Restate word for word only the lines from the one with "Given: Click file" through the end of the records; no pictures belong in the copy.

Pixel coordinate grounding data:

■ ■ ■ ■ ■

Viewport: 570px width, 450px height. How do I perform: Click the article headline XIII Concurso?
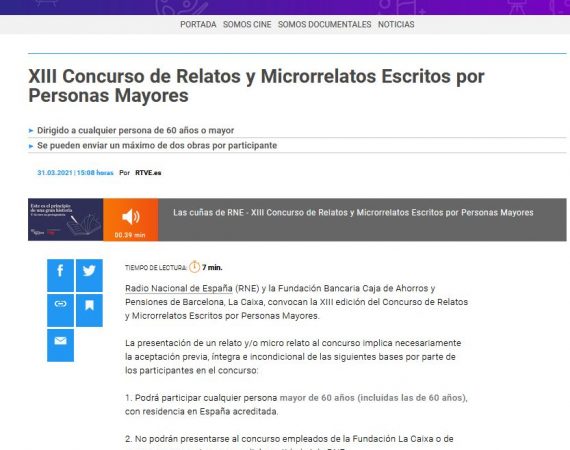point(256,86)
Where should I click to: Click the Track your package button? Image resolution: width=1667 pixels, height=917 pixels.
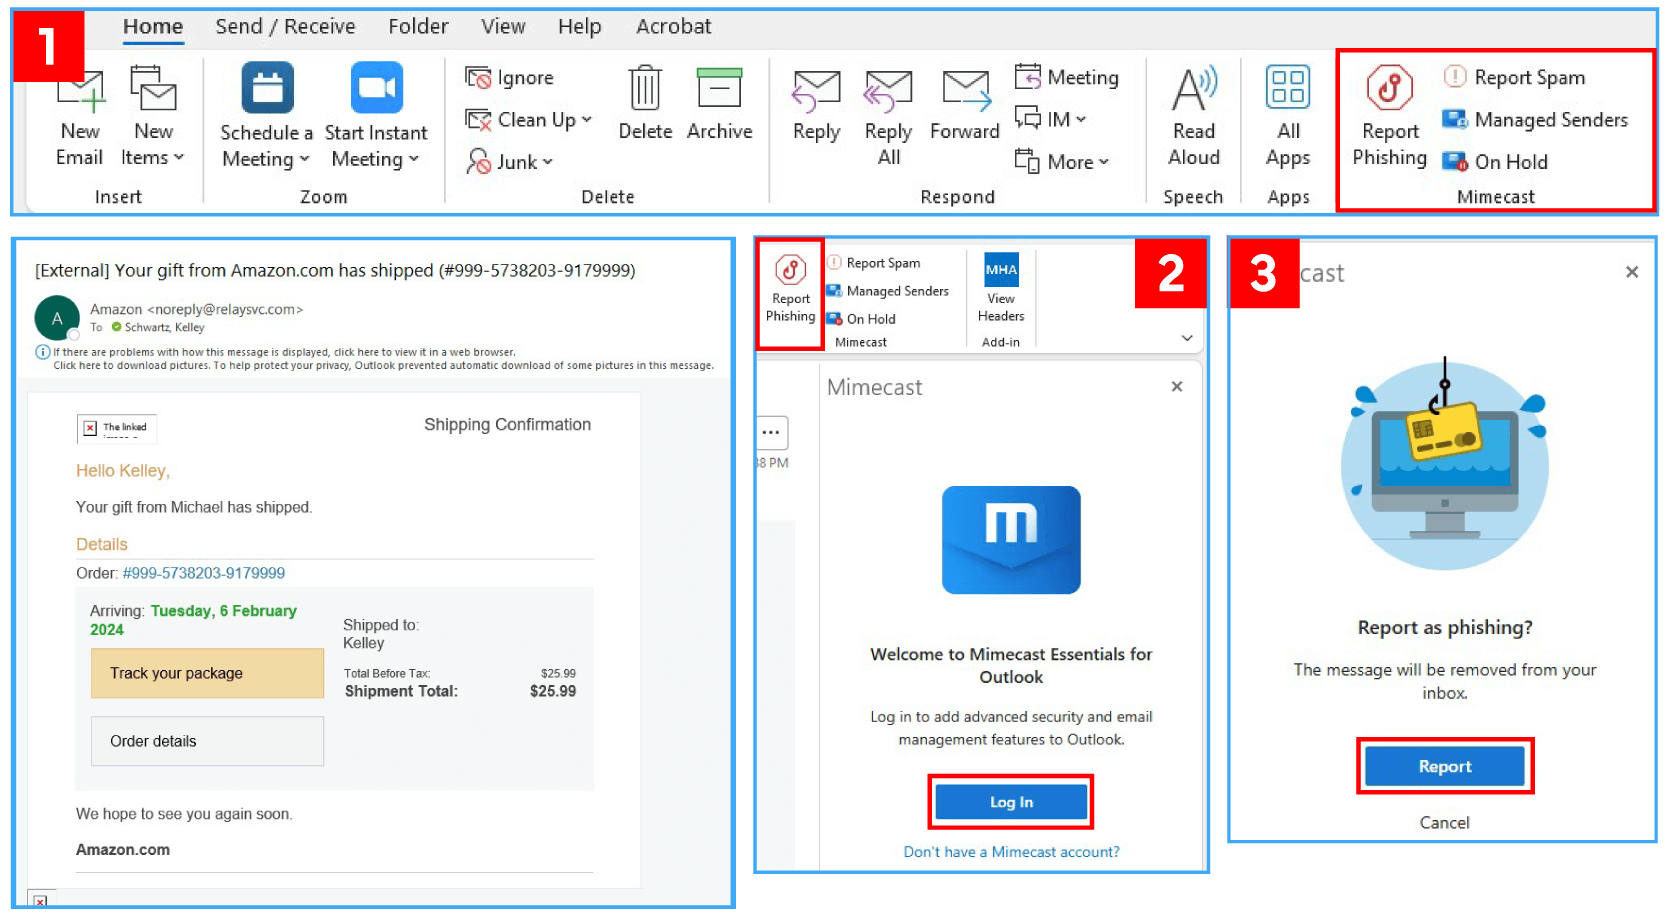(x=207, y=674)
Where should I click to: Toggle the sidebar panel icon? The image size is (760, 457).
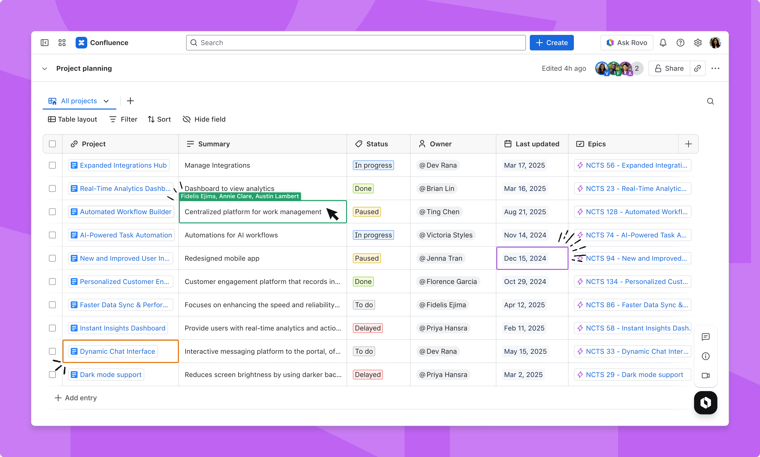(45, 43)
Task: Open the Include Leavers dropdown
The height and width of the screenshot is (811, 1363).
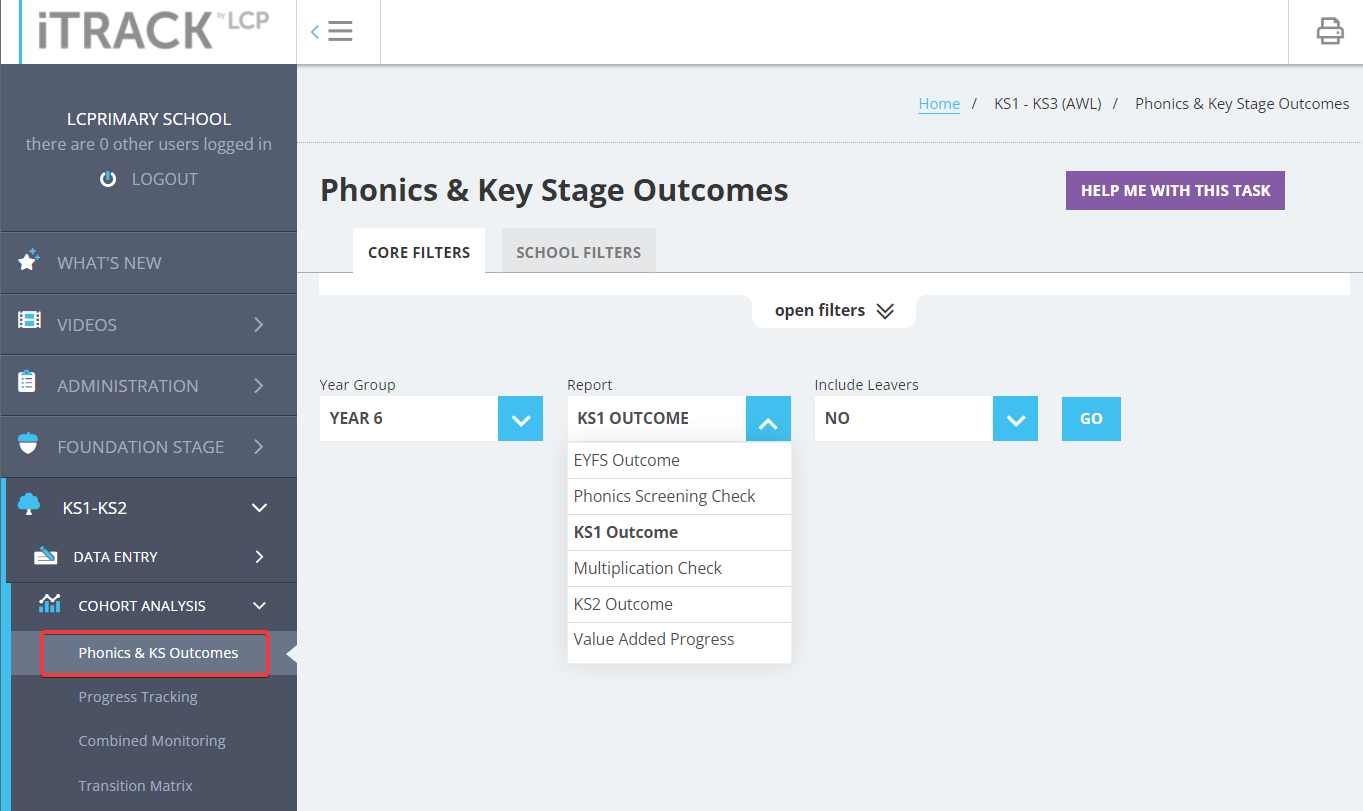Action: pos(1015,418)

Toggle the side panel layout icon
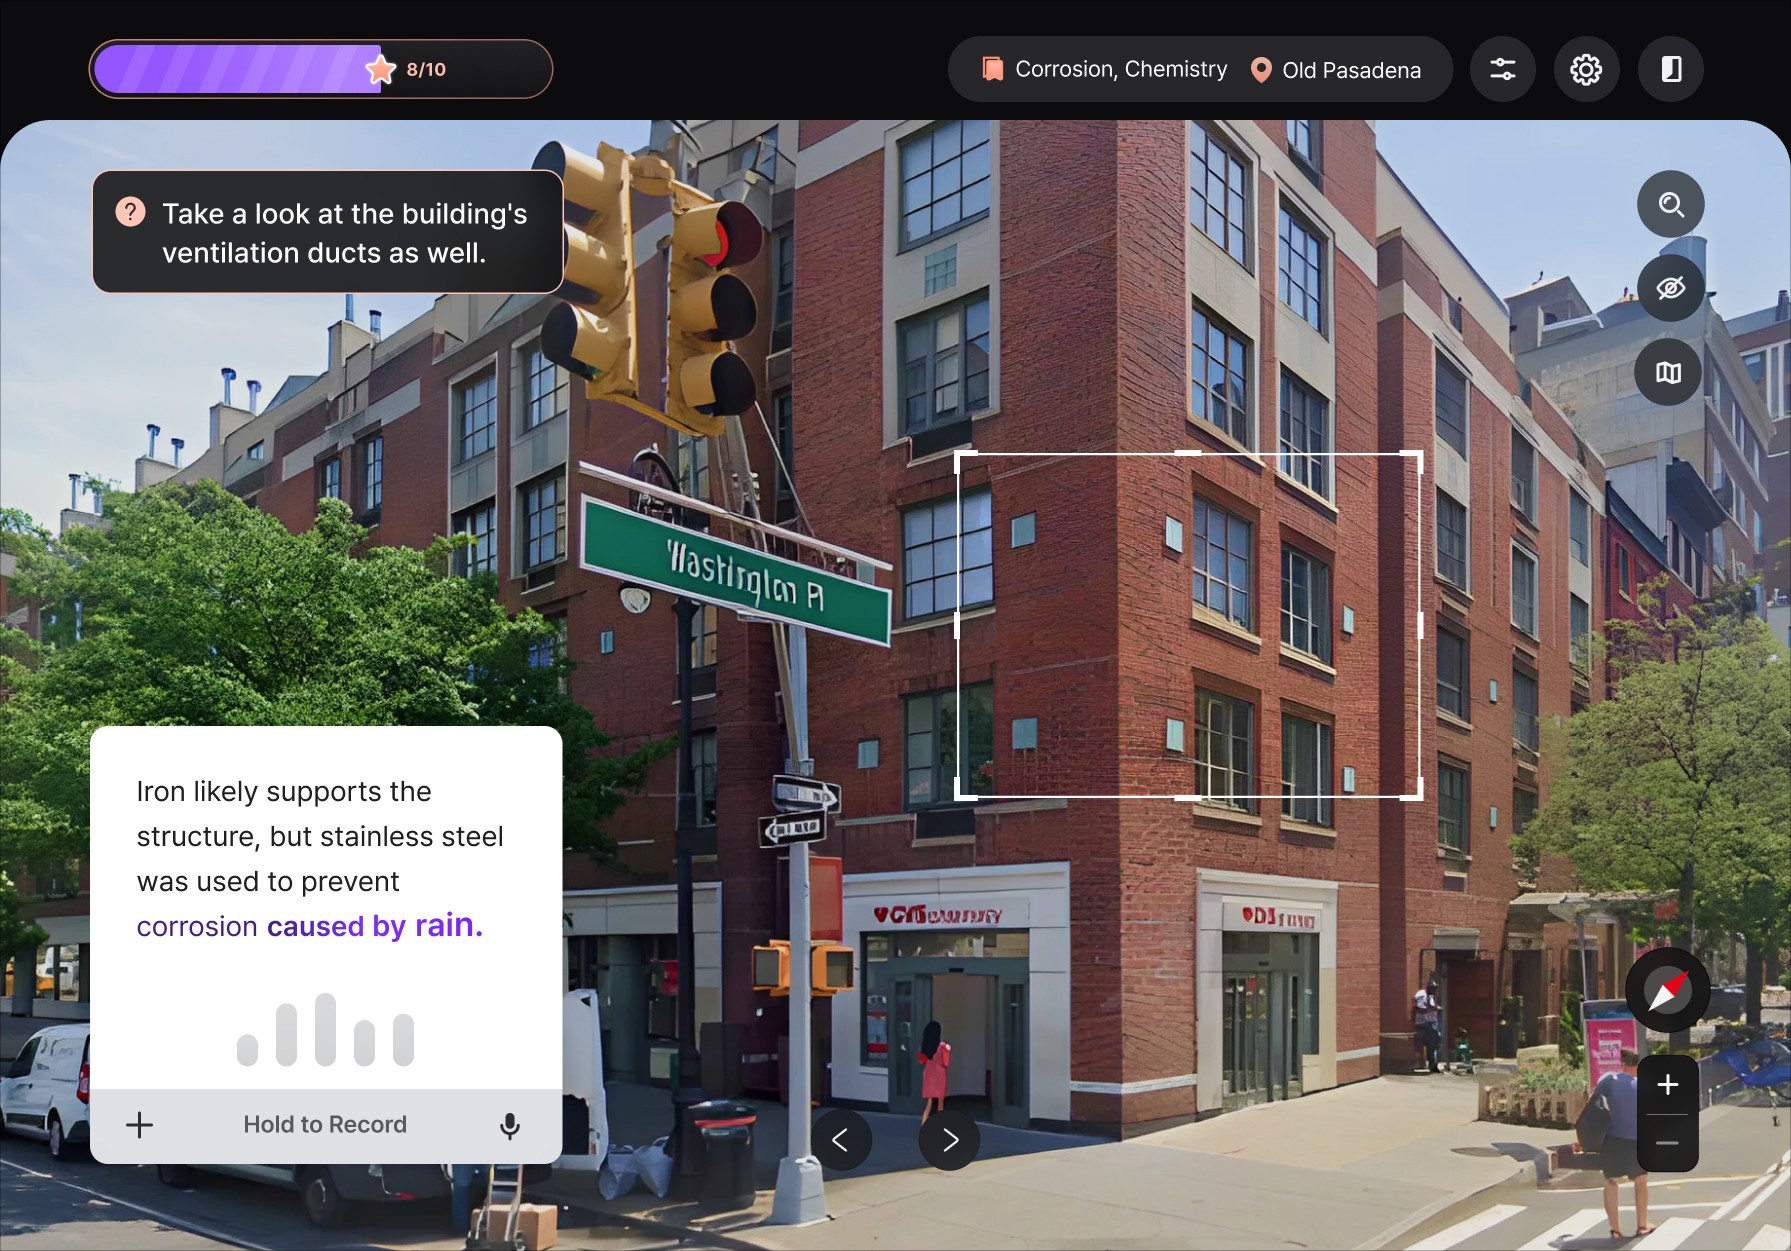[1670, 69]
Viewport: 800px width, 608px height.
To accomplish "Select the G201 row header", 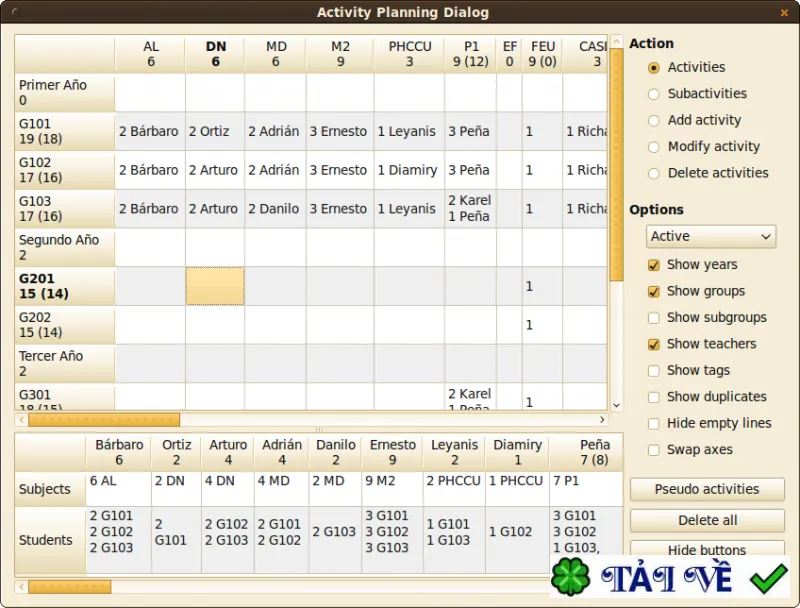I will coord(65,286).
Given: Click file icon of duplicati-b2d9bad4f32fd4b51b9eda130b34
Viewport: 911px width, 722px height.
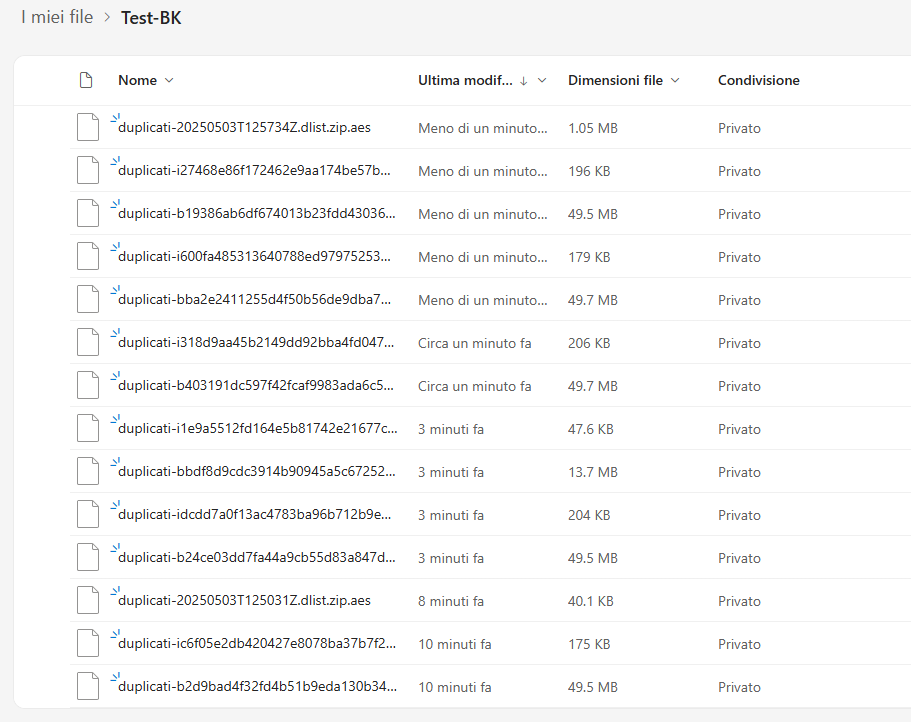Looking at the screenshot, I should 88,687.
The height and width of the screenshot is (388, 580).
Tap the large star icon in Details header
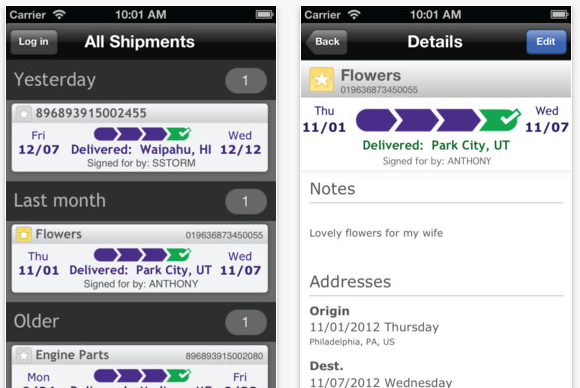point(321,79)
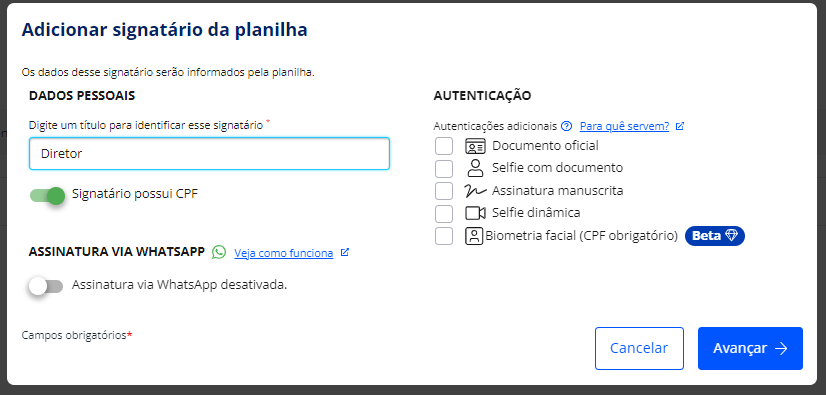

■ ■ ■ ■ ■

### WRITTEN SOLUTION:
Given: Click file icon of duplicati-b2d9bad4f32fd4b51b9eda130b34
Viewport: 911px width, 722px height.
Looking at the screenshot, I should 88,687.
The height and width of the screenshot is (388, 580).
Tap the large star icon in Details header
point(321,79)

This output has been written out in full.